How to create 100 servers in the cloud in a minute? Basic work with the OpenStack client

How to create 100 servers in the cloud in a minute? Basic work with the OpenStack client

For cloud infrastructure management, the industry has accumulated quite a lot of tools: terraform, pulumi, ansible, management via SDK or directly via REST API.

At the same time, CLI tools in connection with shell-automation are often not taken into account. And in vain! They help save time spent on creating servers manually or learning complex tools.

Suppose we need to create a stack of servers for tests or calculations. One can only guess how much time will be spent manually creating servers through the control panel and how many mistakes will be made due to the human factor.

And with the help of the OpenStack client CLI, you can create our conditional hundred servers with one command.

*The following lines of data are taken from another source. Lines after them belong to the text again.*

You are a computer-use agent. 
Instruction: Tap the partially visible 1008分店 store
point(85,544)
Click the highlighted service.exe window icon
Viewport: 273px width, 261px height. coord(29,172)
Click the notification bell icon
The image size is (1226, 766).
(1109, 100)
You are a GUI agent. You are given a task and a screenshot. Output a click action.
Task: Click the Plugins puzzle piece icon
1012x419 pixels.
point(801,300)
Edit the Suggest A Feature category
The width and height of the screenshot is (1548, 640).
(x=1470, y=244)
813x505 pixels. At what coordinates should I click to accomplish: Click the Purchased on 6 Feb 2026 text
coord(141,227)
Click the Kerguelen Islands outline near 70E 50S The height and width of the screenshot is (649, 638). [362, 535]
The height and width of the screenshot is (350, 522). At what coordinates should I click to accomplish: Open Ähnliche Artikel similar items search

openstack server create --image "Ubuntu 22.04 LTS 64-bit" --network my_network --flavor SL1.1-2048-16  --max 100 my_server

Actually everything. This is the end of the article. But for those who are interested in what is happening here and how to work with the CLI, let’s take a closer look.

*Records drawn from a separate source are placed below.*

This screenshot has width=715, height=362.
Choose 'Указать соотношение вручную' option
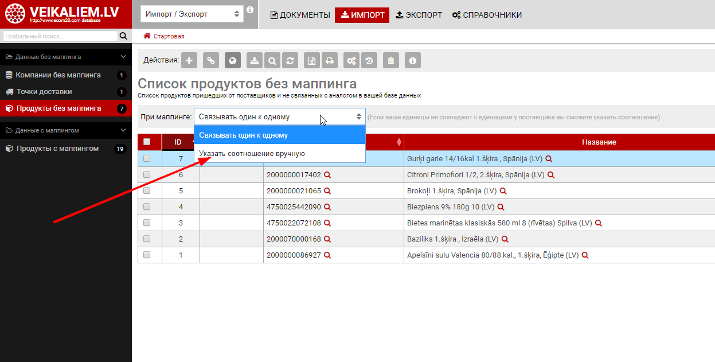(x=252, y=154)

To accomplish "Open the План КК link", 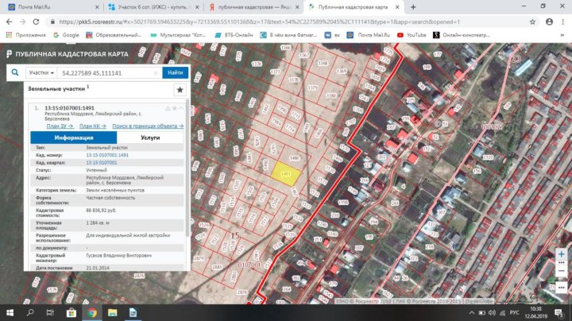I will [x=93, y=126].
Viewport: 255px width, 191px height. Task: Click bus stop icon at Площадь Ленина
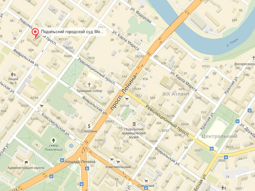pyautogui.click(x=62, y=160)
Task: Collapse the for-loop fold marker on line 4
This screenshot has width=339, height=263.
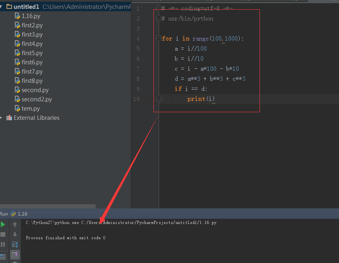Action: [159, 39]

Use the navigation if you don’t want to read the entire text:
→ Introduction to OpenStack CLI
→ Practice
→ Work with network objects
→ Work with network drives
→ Results and cheat sheet

Introduction to the OpenStack CLI


Immediately a warning – creating a virtual machine (server, instance) with a local disk is different from creating a VM with a network disk. In the first case, the local disk is part of the flavor, and the disk image is immediately created by the VM. In the second, a volume is created from the disk image, and the volume is already transferred during the creation of the VM.

Let’s imagine the starting situation: you have an empty project in the Selectel cloud platform. And we will work with the OpenStack CLI console tool.

Preparatory stages:

We download the RC file with the environment variables necessary for the authorization of the OpenStack client. Working with the above RC file involves entering a password from the console. You can edit the file and write the password in the file so that you don’t have to enter it every time you initialize the environment variables. But it is not completely safe.

Activate the environment variables:

source rc.sh

Basically, you can create one server with a local disk with the following command:

openstack server create --image 'Ubuntu 22.04 LTS 64-bit' --network my_network --flavor SL1.1-2048-16 my_server

Required arguments:

  • image – the original disk image from which the VM is created,
  • flavor – a flavor object containing the VM configuration,
  • network — the network where the VM is created.

With a network disk, the algorithm will be slightly different – we will consider such an example later, but for now we will simplify our task and work with a local disk.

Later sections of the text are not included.